● TASK PROMPT: Give the records once more, exactly as they stand.
Start of Block
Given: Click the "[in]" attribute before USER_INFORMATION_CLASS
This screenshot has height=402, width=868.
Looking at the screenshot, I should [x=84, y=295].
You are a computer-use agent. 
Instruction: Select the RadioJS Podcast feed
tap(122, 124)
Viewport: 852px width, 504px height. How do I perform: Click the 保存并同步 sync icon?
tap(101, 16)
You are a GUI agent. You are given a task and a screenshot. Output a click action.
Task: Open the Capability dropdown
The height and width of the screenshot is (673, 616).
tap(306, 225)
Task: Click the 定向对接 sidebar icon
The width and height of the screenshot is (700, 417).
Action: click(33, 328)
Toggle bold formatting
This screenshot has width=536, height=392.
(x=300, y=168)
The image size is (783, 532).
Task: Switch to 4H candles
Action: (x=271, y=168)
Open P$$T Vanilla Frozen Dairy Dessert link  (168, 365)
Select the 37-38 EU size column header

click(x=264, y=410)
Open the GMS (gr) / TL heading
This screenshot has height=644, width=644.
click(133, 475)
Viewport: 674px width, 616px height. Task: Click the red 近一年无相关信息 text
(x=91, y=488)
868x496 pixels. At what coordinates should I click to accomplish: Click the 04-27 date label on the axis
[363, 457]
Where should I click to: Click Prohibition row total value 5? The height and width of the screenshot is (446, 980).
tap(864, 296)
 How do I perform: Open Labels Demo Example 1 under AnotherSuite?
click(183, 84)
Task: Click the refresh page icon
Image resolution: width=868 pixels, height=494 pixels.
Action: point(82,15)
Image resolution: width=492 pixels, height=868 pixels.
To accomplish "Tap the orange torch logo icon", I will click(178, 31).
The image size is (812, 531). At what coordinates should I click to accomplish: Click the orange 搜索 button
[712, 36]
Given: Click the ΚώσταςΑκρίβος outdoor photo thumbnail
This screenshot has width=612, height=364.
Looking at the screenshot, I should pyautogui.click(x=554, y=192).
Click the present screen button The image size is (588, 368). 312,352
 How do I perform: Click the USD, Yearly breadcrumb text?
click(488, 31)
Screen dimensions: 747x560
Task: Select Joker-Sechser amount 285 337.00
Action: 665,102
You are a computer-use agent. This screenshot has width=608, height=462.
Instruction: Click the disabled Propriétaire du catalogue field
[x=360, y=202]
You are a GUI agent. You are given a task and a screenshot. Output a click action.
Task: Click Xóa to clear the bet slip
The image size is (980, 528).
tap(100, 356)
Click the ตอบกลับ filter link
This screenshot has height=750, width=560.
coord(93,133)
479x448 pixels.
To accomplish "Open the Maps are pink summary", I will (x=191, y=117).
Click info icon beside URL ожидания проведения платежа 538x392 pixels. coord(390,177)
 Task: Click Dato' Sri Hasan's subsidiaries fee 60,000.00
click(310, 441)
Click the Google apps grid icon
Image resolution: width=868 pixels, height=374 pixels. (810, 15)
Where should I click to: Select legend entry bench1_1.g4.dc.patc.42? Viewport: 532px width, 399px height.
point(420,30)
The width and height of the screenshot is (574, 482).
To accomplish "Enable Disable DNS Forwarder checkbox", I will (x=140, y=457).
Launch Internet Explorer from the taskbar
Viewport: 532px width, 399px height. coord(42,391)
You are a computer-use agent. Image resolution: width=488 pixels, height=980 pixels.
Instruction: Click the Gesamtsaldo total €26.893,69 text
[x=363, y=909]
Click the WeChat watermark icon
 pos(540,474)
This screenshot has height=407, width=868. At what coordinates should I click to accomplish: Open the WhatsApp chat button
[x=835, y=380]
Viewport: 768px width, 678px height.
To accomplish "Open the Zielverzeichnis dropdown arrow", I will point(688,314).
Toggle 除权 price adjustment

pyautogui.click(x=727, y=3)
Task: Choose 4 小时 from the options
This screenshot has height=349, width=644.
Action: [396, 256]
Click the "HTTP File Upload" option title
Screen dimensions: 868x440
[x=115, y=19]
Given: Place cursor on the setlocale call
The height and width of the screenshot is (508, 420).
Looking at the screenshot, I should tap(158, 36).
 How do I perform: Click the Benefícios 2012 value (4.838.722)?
End of Block
● RESPONSE AREA:
Given: Click the "[in]" attribute before USER_INFORMATION_CLASS
This screenshot has height=402, width=868.
Looking at the screenshot, I should [x=84, y=295].
You are a computer-use agent. 
Instruction: Select the RadioJS Podcast feed
tap(122, 124)
Viewport: 852px width, 504px height. How do I perform: Click the 保存并同步 sync icon?
tap(101, 16)
You are a GUI agent. You are given a task and a screenshot. Output a click action.
Task: Open the Capability dropdown
The height and width of the screenshot is (673, 616).
tap(306, 225)
Task: Click the 定向对接 sidebar icon
The width and height of the screenshot is (700, 417).
Action: click(33, 328)
Toggle bold formatting
This screenshot has width=536, height=392.
(x=300, y=168)
The image size is (783, 532).
Task: Switch to 4H candles
Action: (x=271, y=168)
Open P$$T Vanilla Frozen Dairy Dessert link  (168, 365)
Select the 37-38 EU size column header

click(x=264, y=410)
Open the GMS (gr) / TL heading
This screenshot has height=644, width=644.
click(133, 475)
Viewport: 674px width, 616px height. Task: Click the red 近一年无相关信息 text
(x=91, y=488)
868x496 pixels. At what coordinates should I click to accomplish: Click the 04-27 date label on the axis
[363, 457]
Where should I click to: Click Prohibition row total value 5? The height and width of the screenshot is (446, 980).
tap(864, 296)
 How do I perform: Open Labels Demo Example 1 under AnotherSuite?
click(183, 84)
Task: Click the refresh page icon
Image resolution: width=868 pixels, height=494 pixels.
Action: point(82,15)
Image resolution: width=492 pixels, height=868 pixels.
To accomplish "Tap the orange torch logo icon", I will click(178, 31).
The image size is (812, 531). At what coordinates should I click to accomplish: Click the orange 搜索 button
[712, 36]
Given: Click the ΚώσταςΑκρίβος outdoor photo thumbnail
This screenshot has width=612, height=364.
Looking at the screenshot, I should pyautogui.click(x=554, y=192).
Click the present screen button The image size is (588, 368). 312,352
 How do I perform: Click the USD, Yearly breadcrumb text?
click(488, 31)
Screen dimensions: 747x560
Task: Select Joker-Sechser amount 285 337.00
Action: 665,102
You are a computer-use agent. This screenshot has width=608, height=462.
Instruction: Click the disabled Propriétaire du catalogue field
[x=360, y=202]
You are a GUI agent. You are given a task and a screenshot. Output a click action.
Task: Click Xóa to clear the bet slip
The image size is (980, 528).
tap(100, 356)
Click the ตอบกลับ filter link
This screenshot has height=750, width=560.
coord(93,133)
479x448 pixels.
To accomplish "Open the Maps are pink summary", I will (x=191, y=117).
Click info icon beside URL ожидания проведения платежа 538x392 pixels. coord(390,177)
 Task: Click Dato' Sri Hasan's subsidiaries fee 60,000.00
click(310, 441)
Click the Google apps grid icon
Image resolution: width=868 pixels, height=374 pixels. (810, 15)
Where should I click to: Select legend entry bench1_1.g4.dc.patc.42? Viewport: 532px width, 399px height.
point(420,30)
The width and height of the screenshot is (574, 482).
To accomplish "Enable Disable DNS Forwarder checkbox", I will (x=140, y=457).
Launch Internet Explorer from the taskbar
Viewport: 532px width, 399px height. coord(42,391)
You are a computer-use agent. Image resolution: width=488 pixels, height=980 pixels.
Instruction: Click the Gesamtsaldo total €26.893,69 text
[x=363, y=909]
Click the WeChat watermark icon
 pos(540,474)
This screenshot has height=407, width=868. At what coordinates should I click to accomplish: Open the WhatsApp chat button
[x=835, y=380]
Viewport: 768px width, 678px height.
To accomplish "Open the Zielverzeichnis dropdown arrow", I will point(688,314).
Toggle 除权 price adjustment

pyautogui.click(x=727, y=3)
Task: Choose 4 小时 from the options
This screenshot has height=349, width=644.
Action: [396, 256]
Click the "HTTP File Upload" option title
Screen dimensions: 868x440
[x=115, y=19]
Given: Place cursor on the setlocale call
The height and width of the screenshot is (508, 420).
Looking at the screenshot, I should tap(158, 36).
 How do I perform: Click the Benefícios 2012 value (4.838.722)?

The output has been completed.